Stored items:
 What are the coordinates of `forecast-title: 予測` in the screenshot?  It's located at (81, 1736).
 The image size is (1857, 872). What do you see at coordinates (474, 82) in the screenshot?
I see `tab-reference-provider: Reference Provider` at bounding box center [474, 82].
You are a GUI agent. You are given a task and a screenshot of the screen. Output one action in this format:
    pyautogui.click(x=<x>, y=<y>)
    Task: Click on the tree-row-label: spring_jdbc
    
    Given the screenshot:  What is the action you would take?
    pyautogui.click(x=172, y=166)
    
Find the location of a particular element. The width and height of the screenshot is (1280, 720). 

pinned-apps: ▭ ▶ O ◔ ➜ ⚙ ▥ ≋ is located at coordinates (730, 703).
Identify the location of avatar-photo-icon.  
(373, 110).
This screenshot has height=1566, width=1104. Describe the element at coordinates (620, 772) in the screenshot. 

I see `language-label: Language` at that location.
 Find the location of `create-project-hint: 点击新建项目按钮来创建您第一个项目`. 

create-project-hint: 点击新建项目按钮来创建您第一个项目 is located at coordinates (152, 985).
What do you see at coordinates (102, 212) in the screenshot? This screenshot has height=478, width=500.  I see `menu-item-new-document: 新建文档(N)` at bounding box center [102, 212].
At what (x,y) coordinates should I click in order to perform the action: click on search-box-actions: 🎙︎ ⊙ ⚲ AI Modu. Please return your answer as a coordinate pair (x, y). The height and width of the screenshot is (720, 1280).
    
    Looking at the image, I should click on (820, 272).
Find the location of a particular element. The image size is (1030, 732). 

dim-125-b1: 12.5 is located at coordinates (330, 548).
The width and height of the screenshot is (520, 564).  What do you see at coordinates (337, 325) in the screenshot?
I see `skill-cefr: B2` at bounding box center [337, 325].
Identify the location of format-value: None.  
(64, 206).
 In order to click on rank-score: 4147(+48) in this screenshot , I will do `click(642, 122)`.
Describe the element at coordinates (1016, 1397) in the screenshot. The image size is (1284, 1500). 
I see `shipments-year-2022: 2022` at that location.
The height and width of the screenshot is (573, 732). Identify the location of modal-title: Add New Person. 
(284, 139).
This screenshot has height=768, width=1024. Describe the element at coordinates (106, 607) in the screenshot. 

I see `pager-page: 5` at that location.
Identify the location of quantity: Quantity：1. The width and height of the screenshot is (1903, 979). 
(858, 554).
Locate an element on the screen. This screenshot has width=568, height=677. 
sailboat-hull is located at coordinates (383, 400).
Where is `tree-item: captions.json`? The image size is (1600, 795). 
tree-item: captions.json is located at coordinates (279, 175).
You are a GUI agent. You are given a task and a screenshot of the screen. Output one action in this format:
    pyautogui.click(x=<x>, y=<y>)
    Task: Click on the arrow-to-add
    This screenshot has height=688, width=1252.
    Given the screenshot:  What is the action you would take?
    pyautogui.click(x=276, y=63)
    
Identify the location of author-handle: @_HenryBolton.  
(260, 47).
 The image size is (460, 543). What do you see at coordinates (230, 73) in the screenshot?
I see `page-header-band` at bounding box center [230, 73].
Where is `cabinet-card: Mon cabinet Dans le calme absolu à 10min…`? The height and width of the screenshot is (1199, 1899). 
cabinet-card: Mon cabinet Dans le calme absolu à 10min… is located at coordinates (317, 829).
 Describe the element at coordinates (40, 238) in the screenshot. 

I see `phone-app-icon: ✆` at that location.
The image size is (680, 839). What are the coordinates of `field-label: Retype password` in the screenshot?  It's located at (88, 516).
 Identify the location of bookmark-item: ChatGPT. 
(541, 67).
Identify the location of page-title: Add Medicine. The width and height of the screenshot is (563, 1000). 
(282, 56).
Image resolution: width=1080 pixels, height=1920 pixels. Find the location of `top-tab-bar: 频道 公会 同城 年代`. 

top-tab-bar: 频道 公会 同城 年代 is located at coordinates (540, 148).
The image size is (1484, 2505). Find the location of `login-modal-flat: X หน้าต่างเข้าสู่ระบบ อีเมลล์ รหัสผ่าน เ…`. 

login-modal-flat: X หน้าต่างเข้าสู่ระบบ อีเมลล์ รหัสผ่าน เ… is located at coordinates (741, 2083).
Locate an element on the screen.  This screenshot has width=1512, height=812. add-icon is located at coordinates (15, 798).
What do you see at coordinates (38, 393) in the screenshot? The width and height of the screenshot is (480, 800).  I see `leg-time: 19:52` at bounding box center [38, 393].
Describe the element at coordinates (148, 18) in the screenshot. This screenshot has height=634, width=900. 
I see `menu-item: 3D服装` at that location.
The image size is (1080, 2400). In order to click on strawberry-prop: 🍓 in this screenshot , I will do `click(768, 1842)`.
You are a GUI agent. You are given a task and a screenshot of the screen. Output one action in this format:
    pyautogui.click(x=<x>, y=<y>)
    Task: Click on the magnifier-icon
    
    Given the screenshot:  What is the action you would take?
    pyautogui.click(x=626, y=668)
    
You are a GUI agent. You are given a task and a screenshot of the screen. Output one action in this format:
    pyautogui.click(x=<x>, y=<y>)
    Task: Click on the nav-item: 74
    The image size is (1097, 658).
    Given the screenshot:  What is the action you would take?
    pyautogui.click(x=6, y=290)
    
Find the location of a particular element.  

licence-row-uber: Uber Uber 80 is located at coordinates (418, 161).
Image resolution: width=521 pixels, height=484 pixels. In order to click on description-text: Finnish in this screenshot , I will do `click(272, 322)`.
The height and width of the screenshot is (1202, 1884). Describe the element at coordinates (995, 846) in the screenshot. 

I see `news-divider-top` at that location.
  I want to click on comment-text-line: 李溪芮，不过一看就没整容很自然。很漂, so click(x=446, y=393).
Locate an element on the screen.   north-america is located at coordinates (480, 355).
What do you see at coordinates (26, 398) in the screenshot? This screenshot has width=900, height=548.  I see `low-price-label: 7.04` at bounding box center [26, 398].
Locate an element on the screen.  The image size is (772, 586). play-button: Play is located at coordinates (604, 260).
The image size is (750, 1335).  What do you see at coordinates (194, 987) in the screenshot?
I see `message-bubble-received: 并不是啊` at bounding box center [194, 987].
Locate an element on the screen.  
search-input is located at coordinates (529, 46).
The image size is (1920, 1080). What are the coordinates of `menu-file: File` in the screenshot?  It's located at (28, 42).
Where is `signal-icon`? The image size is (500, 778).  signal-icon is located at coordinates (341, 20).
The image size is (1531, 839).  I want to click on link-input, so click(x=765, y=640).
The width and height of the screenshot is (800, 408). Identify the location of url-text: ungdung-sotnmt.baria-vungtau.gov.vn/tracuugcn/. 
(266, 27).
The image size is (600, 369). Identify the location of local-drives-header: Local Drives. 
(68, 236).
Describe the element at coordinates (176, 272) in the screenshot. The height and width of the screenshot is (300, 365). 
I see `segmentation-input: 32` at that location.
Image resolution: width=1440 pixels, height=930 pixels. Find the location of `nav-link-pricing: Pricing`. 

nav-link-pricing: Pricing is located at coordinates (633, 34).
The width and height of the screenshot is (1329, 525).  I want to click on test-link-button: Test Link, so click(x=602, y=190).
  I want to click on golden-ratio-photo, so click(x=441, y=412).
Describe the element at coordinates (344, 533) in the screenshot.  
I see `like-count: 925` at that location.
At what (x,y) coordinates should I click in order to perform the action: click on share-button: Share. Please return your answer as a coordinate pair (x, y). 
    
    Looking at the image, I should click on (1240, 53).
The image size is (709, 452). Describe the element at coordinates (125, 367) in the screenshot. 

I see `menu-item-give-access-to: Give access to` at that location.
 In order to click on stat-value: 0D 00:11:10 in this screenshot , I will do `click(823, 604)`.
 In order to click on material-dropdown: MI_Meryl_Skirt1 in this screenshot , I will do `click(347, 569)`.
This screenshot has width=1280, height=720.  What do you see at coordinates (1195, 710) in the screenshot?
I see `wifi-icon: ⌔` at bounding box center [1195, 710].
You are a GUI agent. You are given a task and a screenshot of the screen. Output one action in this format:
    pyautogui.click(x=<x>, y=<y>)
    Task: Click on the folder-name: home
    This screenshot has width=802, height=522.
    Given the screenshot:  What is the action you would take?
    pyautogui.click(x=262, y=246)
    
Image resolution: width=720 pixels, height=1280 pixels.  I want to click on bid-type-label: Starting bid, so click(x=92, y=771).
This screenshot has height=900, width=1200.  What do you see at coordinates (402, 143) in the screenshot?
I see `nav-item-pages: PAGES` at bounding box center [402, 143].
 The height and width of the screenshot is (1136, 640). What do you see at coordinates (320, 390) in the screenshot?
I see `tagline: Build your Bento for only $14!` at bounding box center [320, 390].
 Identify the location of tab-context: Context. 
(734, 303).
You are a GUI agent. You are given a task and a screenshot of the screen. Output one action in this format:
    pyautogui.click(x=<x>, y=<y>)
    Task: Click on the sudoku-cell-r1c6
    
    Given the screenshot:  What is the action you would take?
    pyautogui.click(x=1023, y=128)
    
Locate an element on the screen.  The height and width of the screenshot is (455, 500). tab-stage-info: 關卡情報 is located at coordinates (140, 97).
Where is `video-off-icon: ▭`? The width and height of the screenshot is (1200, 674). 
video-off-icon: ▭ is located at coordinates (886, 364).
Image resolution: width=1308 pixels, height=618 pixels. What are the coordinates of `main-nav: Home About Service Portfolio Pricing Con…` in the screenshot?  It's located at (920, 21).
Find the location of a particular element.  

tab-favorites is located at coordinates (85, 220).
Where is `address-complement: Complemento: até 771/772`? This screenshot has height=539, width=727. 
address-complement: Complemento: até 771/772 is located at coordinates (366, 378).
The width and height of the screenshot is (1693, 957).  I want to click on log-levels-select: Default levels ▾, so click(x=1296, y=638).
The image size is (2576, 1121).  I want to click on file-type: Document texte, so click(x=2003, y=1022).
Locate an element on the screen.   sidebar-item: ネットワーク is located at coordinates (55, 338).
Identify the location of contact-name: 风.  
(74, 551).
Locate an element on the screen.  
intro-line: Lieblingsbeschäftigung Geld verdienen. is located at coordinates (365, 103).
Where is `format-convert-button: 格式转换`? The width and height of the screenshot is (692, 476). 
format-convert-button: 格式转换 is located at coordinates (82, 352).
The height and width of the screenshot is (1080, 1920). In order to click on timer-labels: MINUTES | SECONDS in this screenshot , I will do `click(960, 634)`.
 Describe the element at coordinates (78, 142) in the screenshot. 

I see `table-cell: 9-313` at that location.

▸ **Action item**
Extract from the material, word for word, the lines starting at the one that contains "The height and width of the screenshot is (573, 732)." and ending at the one that contains "(858, 554).".

▸ **Answer below**
The height and width of the screenshot is (573, 732). Identify the location of modal-title: Add New Person. 
(284, 139).
This screenshot has height=768, width=1024. Describe the element at coordinates (106, 607) in the screenshot. 

I see `pager-page: 5` at that location.
Identify the location of quantity: Quantity：1. The width and height of the screenshot is (1903, 979). 
(858, 554).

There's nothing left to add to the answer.